The Prophet by Kahlil Gibran
I was a heartbroken college student…a boy had dumped me and I was devastated. I made my way to my Aunt Arnetta’s home in Delaware, to be consoled as I worked my way through the pain. My aunt did just that–she hugged me, told me I was going to be fine, gave me the greatest hot toddies and dried my tears. As I was leaving, she gave me this book The Prophet. Here is her inscription to me: To My Dear Niece, Inside these covers is food for thought on many aspects of life. The author has insights which I am confident you will appreciate. Also, always keep before you the understanding that the difficult moments and crises in life are essential for growth. How you meet them will determine your well being. Much love, Auntie A. She wrote these words to me on May 2, 1986. I share them with you because they mean as much to me now as they did 30 years ago. Thanks so much Auntie A.

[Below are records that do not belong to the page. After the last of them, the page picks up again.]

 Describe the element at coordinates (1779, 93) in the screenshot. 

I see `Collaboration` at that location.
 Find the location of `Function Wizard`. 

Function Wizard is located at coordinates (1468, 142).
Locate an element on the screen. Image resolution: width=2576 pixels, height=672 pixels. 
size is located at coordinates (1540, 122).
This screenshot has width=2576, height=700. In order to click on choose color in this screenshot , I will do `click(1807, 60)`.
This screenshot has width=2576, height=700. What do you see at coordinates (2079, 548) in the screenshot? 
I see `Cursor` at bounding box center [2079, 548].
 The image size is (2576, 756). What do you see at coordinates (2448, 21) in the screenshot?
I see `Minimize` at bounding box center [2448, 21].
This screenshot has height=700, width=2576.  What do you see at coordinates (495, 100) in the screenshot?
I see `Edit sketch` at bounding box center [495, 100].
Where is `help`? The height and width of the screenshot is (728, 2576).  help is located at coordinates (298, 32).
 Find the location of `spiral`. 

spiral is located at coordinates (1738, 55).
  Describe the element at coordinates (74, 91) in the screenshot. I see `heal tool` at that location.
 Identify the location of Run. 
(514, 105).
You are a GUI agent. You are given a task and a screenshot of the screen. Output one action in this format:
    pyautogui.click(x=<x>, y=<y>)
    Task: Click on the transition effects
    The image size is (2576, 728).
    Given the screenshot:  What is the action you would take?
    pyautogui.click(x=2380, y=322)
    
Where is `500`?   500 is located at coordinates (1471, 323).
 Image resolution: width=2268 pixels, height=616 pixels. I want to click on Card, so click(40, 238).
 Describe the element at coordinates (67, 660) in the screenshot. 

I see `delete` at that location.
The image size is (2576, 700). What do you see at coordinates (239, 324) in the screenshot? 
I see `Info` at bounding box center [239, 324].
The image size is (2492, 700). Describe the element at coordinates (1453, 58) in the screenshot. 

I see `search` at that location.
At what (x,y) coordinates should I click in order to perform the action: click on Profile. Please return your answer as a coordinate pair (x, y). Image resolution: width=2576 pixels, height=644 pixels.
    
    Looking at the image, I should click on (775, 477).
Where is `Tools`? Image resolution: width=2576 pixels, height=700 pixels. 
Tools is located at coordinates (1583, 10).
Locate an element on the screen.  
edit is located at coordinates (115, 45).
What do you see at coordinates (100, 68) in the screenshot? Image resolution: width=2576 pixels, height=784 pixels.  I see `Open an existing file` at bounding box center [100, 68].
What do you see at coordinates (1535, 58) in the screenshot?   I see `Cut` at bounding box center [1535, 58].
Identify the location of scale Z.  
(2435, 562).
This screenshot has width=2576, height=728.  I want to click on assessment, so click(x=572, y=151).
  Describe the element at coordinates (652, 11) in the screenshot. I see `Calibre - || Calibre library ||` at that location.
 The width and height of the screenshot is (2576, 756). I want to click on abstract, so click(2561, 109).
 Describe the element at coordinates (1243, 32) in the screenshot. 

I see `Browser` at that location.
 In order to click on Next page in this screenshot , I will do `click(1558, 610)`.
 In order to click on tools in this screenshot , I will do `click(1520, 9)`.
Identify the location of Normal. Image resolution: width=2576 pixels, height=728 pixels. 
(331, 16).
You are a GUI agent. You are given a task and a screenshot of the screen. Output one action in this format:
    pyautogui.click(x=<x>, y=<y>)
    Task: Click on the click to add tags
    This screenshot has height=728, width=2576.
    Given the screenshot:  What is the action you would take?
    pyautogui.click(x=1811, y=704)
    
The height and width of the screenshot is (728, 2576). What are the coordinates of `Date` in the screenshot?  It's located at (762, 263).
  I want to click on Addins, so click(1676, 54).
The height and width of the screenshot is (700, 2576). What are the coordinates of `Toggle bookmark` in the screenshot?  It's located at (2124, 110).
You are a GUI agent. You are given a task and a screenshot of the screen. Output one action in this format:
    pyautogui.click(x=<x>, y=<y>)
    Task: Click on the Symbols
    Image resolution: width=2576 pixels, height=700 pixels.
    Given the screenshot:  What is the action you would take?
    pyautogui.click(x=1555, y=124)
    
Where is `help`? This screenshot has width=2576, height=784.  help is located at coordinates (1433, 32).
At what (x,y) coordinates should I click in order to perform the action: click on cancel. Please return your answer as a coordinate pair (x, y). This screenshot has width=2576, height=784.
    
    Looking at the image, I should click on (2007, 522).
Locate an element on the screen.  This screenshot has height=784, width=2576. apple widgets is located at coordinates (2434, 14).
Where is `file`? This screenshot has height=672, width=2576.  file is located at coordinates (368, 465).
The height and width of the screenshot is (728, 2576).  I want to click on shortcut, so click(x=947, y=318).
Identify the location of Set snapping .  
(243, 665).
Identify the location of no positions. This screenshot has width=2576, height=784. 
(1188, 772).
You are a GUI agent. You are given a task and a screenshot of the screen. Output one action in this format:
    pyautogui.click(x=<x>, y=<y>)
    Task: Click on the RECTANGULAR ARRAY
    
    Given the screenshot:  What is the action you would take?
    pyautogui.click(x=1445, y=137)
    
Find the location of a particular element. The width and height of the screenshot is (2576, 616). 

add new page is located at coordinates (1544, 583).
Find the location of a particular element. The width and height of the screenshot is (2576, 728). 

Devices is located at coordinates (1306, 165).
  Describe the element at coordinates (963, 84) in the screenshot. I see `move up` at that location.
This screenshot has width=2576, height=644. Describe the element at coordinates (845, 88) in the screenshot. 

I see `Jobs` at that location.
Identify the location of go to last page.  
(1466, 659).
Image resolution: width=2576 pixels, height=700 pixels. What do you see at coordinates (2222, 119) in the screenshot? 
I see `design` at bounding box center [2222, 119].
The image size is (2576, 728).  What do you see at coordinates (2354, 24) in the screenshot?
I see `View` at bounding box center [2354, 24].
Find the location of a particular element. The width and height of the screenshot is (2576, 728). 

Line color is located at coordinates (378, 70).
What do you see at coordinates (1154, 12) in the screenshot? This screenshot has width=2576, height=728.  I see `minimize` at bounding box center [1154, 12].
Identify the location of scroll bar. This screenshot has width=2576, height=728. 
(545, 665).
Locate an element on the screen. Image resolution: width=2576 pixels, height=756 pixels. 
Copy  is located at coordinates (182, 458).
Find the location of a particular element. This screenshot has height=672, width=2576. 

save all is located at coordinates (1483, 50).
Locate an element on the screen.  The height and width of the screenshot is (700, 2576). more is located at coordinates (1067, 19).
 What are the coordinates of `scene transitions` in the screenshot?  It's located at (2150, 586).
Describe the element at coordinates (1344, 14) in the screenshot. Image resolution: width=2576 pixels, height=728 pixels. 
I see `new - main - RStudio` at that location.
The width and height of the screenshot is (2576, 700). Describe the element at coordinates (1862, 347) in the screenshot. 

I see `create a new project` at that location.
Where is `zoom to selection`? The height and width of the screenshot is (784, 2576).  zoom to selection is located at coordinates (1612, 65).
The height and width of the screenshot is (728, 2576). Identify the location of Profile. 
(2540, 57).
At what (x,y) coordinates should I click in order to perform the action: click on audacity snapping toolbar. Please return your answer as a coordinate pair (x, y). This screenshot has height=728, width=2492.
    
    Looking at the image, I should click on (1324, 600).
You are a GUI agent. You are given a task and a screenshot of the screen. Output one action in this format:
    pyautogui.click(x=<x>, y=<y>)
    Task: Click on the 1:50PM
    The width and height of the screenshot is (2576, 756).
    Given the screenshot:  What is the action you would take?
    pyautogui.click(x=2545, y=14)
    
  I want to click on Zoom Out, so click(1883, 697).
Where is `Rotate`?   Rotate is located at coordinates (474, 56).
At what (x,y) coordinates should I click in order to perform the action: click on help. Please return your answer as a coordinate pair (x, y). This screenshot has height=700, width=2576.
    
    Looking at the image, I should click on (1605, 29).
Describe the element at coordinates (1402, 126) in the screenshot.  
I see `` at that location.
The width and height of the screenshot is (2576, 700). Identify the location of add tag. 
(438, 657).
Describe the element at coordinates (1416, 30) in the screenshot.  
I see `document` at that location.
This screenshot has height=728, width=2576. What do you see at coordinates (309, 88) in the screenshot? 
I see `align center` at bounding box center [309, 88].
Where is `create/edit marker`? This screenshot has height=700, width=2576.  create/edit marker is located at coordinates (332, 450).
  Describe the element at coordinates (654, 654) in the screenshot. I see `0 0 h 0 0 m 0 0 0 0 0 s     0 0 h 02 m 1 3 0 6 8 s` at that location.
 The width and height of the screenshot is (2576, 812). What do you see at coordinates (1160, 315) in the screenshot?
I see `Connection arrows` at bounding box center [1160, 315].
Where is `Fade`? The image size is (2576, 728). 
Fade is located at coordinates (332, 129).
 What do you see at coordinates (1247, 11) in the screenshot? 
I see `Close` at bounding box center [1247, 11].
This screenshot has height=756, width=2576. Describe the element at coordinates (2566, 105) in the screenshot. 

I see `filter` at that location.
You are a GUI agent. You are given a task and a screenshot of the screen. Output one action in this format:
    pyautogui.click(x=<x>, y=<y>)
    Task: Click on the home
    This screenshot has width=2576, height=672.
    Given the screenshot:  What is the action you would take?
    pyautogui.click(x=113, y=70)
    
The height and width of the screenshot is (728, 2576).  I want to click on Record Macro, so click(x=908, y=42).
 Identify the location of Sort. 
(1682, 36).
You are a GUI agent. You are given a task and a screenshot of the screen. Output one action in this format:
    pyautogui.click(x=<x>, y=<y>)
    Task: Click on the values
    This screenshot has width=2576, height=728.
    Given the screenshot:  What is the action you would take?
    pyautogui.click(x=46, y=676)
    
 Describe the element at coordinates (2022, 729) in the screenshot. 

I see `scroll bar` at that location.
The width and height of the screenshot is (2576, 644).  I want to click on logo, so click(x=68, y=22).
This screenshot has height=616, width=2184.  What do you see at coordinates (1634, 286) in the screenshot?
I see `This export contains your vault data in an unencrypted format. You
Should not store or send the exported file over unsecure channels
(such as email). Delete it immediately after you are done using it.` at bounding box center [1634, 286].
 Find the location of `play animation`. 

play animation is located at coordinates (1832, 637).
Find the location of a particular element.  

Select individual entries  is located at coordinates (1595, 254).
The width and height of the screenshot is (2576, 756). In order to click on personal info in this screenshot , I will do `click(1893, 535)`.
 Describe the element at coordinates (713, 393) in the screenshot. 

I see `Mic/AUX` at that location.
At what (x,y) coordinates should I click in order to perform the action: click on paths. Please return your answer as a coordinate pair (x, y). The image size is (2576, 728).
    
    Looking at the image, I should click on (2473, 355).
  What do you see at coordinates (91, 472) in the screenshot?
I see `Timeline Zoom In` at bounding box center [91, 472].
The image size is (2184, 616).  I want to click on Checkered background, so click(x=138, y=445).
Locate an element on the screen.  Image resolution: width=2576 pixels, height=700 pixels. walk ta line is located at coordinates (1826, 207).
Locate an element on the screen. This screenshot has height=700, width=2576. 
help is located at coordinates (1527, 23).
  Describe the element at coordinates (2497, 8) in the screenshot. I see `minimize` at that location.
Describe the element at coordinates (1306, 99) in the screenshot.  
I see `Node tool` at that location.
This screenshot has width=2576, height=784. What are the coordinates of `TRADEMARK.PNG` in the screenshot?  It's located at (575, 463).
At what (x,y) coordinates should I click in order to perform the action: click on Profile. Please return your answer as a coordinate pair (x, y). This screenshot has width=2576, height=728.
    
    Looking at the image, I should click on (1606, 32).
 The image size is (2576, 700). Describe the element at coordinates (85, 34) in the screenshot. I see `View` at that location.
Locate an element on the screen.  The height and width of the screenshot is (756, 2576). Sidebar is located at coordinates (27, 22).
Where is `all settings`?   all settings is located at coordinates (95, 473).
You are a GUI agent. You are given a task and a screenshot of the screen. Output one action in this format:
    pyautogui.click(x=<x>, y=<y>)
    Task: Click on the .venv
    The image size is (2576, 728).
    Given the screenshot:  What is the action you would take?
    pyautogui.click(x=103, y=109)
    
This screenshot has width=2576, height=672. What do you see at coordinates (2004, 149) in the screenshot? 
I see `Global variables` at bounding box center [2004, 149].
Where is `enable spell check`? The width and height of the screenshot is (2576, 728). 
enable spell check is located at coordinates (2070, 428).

Susan Cain’s Quiet highlights a reality which we do not often acknowledge but that is there and has significant impact. Her basic premise is that the Western world, and America in particular, is dominated by and geared towards extroverts. Extroverts are seen as the model…the model leader, the person who should be in charge of our institutions. But there are costs to this favoring of extraversion – in an interview, Cain noted that the bias against introversion “leads to a colossal waste of talent, energy and happiness.” I appreciate that Cain calls out this dimension of diversity, acknowledging that aspects of our personality are as important as our gender and race are. I also appreciate that Cain explores the introversion-extraversion continuum, clarifying what is meant by both terms and sharing a third dimension (ambiversion). Mostly, I appreciate Cain’s invitation for readers to contemplate how an understanding and welcoming of introverts may have positive implications for individuals, groups and organizations.
The Warmth of Other Suns: The Epic Story of America’s Great Migration by Isabel Wilkerson
Wilkerson’s book is an epic tale—the story of millions of Black Americans migrating from South to North. While it is the story of one group’s “movement” across the country, this is a book I highly recommend to…everyone. This book is compelling for so many reasons. Wilkerson does something that surprised me – through her book she shares a vast and expansive amount of data and history that she gathered through her interviews and research. Yet, she makes the stories and insights accessible by grounding the book in the journeys of three migrants. As I read the book, I was reminded of my grandfather and grandmother, who had been part of that migration as they moved to New Jersey from Georgia and Florida. I was reminded of the strength and resilience that anyone trying to get to better places, to more fruitful ground must have in order to survive. In Wilkerson’s book, which I could not put down, through the realities of migration and segregation, we see human kind at its most cruel/inhumane and at its most beneficent/compassionate. Finally, Wilkerson’s tale reminds us that we should not forget—I appreciate her honoring of the challenges, travails and triumphs of Black Americans.